-------- Extracted data
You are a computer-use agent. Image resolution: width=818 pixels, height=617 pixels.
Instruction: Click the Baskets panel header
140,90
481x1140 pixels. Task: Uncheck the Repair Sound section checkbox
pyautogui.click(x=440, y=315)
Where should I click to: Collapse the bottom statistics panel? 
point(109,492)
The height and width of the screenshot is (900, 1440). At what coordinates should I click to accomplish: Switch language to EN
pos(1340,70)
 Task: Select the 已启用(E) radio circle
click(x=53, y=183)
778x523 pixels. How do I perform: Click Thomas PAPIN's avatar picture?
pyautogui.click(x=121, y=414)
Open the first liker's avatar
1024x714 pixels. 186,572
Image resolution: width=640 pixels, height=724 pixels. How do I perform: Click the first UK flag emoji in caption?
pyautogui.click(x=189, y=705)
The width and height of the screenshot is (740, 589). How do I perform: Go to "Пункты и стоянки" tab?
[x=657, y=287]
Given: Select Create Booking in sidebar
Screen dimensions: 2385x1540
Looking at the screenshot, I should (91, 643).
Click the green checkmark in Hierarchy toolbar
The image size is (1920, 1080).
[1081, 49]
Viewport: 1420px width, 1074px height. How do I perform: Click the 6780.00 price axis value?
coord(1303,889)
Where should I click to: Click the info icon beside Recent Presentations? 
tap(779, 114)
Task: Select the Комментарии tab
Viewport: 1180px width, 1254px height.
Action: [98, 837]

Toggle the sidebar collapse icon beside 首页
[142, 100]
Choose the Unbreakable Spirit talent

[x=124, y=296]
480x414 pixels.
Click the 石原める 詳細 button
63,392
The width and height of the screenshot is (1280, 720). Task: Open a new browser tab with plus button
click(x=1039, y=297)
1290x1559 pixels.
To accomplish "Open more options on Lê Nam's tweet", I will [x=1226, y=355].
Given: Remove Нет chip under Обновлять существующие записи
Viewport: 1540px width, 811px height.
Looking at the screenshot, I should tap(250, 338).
----------------
_Task to carry out_:
Could you copy out every line of the data above, keeping each character unchanged?

_Answer to the exercise_:
You are a computer-use agent. Image resolution: width=818 pixels, height=617 pixels.
Instruction: Click the Baskets panel header
140,90
481x1140 pixels. Task: Uncheck the Repair Sound section checkbox
pyautogui.click(x=440, y=315)
Where should I click to: Collapse the bottom statistics panel? 
point(109,492)
The height and width of the screenshot is (900, 1440). At what coordinates should I click to accomplish: Switch language to EN
pos(1340,70)
 Task: Select the 已启用(E) radio circle
click(x=53, y=183)
778x523 pixels. How do I perform: Click Thomas PAPIN's avatar picture?
pyautogui.click(x=121, y=414)
Open the first liker's avatar
1024x714 pixels. 186,572
Image resolution: width=640 pixels, height=724 pixels. How do I perform: Click the first UK flag emoji in caption?
pyautogui.click(x=189, y=705)
The width and height of the screenshot is (740, 589). How do I perform: Go to "Пункты и стоянки" tab?
[x=657, y=287]
Given: Select Create Booking in sidebar
Screen dimensions: 2385x1540
Looking at the screenshot, I should (91, 643).
Click the green checkmark in Hierarchy toolbar
The image size is (1920, 1080).
[1081, 49]
Viewport: 1420px width, 1074px height. How do I perform: Click the 6780.00 price axis value?
coord(1303,889)
Where should I click to: Click the info icon beside Recent Presentations? 
tap(779, 114)
Task: Select the Комментарии tab
Viewport: 1180px width, 1254px height.
Action: [98, 837]

Toggle the sidebar collapse icon beside 首页
[142, 100]
Choose the Unbreakable Spirit talent

[x=124, y=296]
480x414 pixels.
Click the 石原める 詳細 button
63,392
The width and height of the screenshot is (1280, 720). Task: Open a new browser tab with plus button
click(x=1039, y=297)
1290x1559 pixels.
To accomplish "Open more options on Lê Nam's tweet", I will [x=1226, y=355].
Given: Remove Нет chip under Обновлять существующие записи
Viewport: 1540px width, 811px height.
Looking at the screenshot, I should tap(250, 338).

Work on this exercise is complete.